| WHAT YOU NEED TO DO |
Locate the line that contains "Viewport: 868px width, 483px". Copy it and every following line through the end of the records, exactly, and include nothing else.

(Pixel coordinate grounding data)
◇ ◇ ◇

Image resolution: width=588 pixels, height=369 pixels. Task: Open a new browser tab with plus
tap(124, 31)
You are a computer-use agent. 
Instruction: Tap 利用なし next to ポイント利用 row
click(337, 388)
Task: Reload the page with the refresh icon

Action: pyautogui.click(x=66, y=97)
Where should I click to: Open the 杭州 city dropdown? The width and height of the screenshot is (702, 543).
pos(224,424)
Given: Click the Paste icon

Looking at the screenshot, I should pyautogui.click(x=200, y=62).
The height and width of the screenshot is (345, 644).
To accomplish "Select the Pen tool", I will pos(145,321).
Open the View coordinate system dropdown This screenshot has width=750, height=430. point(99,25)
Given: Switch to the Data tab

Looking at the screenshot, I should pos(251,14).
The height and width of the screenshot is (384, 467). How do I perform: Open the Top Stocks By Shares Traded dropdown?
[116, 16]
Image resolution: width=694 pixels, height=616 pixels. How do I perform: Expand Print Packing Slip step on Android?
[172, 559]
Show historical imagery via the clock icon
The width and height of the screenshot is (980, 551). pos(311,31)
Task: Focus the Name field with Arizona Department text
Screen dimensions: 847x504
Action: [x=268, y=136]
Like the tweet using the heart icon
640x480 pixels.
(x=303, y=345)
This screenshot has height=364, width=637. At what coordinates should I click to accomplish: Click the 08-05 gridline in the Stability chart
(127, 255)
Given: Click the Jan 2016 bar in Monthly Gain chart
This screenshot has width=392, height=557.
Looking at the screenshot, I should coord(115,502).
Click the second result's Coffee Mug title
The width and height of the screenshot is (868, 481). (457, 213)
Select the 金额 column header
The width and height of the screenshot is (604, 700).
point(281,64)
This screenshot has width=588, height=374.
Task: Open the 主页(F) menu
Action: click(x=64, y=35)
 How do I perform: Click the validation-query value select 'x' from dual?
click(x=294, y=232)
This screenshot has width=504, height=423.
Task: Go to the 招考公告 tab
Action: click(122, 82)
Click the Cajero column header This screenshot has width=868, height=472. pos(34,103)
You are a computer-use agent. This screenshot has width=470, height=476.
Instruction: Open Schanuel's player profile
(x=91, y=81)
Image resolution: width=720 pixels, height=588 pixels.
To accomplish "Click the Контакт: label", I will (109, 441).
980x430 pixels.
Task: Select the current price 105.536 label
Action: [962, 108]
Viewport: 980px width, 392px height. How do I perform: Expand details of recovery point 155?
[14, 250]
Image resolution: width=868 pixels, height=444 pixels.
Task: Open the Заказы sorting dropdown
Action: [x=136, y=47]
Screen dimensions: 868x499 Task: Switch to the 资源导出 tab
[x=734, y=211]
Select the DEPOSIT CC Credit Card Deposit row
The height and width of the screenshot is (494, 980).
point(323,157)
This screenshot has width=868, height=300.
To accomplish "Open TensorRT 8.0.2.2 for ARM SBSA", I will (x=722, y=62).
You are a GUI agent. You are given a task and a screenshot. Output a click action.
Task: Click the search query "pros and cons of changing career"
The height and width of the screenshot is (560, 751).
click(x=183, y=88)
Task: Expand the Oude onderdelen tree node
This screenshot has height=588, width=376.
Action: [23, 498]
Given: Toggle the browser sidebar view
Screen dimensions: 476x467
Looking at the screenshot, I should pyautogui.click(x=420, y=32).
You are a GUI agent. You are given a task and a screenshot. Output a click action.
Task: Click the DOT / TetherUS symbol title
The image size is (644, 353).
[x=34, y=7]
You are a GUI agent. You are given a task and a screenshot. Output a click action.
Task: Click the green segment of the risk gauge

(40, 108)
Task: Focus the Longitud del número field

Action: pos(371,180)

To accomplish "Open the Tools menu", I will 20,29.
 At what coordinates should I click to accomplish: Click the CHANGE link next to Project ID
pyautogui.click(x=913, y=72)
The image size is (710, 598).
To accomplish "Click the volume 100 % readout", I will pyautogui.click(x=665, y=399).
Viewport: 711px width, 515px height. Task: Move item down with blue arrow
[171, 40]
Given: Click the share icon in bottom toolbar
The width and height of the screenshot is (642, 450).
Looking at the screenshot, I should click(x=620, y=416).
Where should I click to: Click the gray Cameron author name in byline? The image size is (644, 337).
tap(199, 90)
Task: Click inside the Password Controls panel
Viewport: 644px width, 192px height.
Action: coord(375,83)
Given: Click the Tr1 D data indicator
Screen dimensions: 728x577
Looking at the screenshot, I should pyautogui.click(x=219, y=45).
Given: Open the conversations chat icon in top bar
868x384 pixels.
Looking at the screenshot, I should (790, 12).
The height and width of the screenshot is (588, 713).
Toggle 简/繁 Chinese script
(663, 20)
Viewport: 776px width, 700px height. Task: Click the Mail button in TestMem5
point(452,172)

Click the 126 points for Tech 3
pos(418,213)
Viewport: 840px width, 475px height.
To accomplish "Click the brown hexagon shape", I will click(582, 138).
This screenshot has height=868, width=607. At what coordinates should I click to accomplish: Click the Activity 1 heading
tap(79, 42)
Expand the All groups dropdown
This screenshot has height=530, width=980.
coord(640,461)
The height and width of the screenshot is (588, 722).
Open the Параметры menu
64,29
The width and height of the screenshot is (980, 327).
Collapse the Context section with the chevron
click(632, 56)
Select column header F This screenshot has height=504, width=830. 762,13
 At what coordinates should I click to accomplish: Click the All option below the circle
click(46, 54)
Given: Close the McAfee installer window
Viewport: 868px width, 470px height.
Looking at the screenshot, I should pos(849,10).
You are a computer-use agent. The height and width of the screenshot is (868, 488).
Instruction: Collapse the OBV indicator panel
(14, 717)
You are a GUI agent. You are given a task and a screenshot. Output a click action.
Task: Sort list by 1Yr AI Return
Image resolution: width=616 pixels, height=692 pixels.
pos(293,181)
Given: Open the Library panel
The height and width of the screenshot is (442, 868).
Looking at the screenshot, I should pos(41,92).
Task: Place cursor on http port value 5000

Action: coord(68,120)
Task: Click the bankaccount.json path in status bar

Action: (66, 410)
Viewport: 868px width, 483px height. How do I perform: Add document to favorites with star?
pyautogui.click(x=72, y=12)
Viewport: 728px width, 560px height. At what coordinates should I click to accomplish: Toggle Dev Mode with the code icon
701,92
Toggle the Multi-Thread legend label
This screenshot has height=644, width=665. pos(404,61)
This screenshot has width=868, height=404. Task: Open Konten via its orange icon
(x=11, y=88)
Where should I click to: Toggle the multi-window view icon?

◇ ◇ ◇

| SOLUTION FOR THIS EXERCISE |
Viewport: 868px width, 483px height. How do I perform: Add document to favorites with star?
pyautogui.click(x=72, y=12)
Viewport: 728px width, 560px height. At what coordinates should I click to accomplish: Toggle Dev Mode with the code icon
701,92
Toggle the Multi-Thread legend label
This screenshot has height=644, width=665. pos(404,61)
This screenshot has width=868, height=404. Task: Open Konten via its orange icon
(x=11, y=88)
Where should I click to: Toggle the multi-window view icon?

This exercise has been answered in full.